> [Work required]
Take nothing but the lines from the one with "Viewport: 720px width, 446px" through the one with "Open the PHP" in the entries below, both ends kept, and return them exactly with pictures left out.

> [Data provided]
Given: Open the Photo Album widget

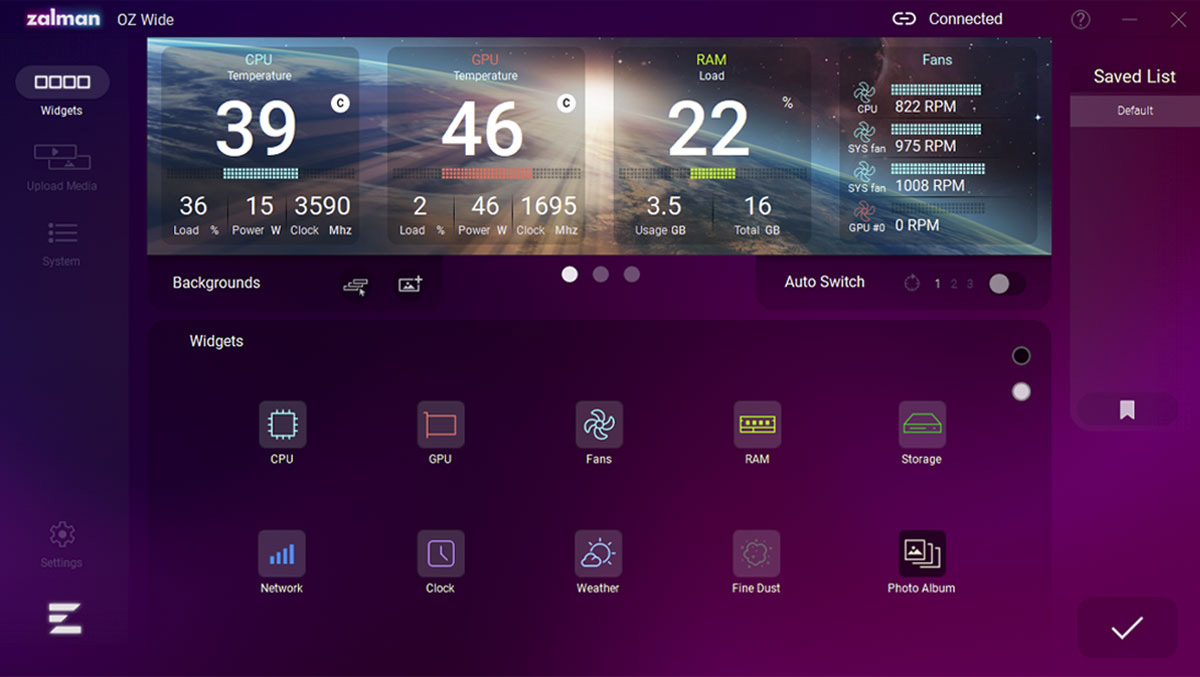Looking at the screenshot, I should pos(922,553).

==

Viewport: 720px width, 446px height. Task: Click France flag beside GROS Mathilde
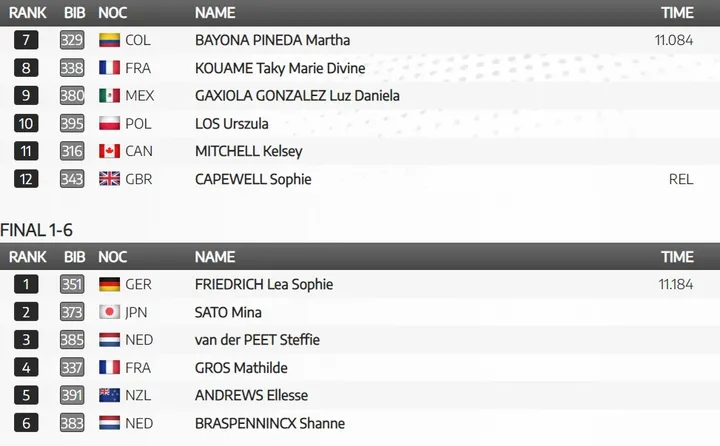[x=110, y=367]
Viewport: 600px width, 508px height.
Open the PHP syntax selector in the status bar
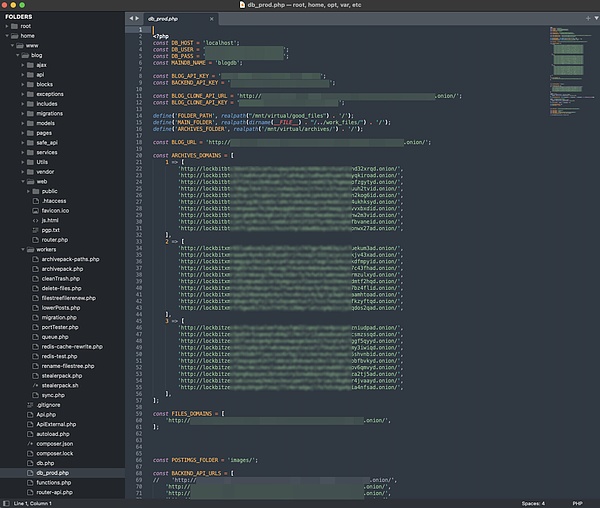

==

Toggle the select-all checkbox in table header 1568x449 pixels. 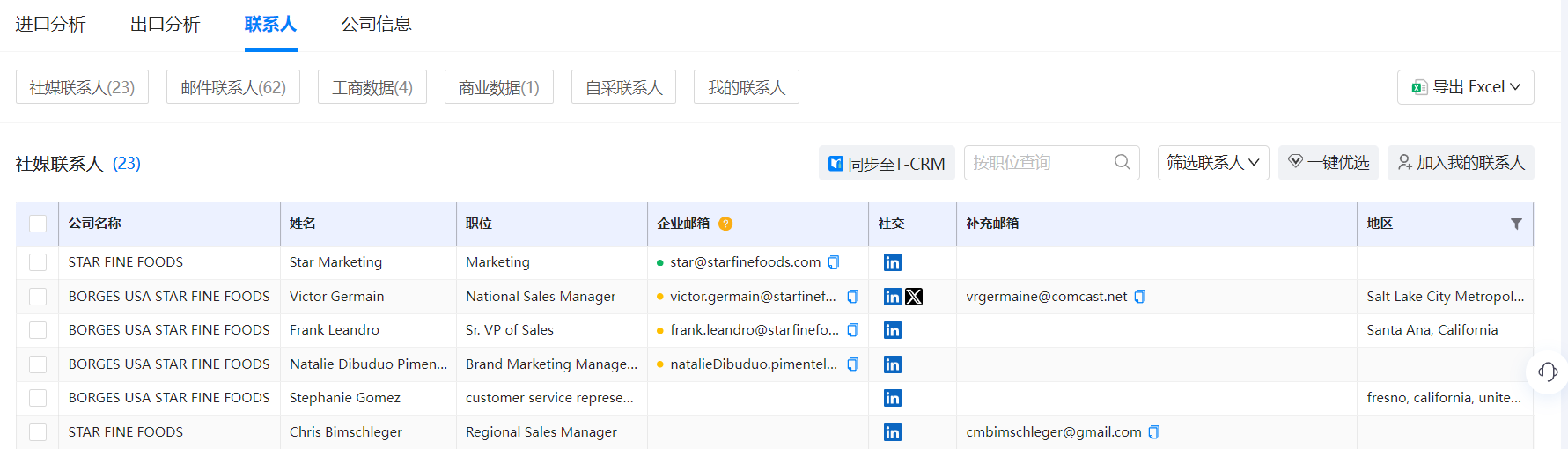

> [Task solution]
Viewport: 720px width, 446px height. Task: Click France flag beside GROS Mathilde
[x=110, y=367]
Viewport: 600px width, 508px height.
Open the PHP syntax selector in the status bar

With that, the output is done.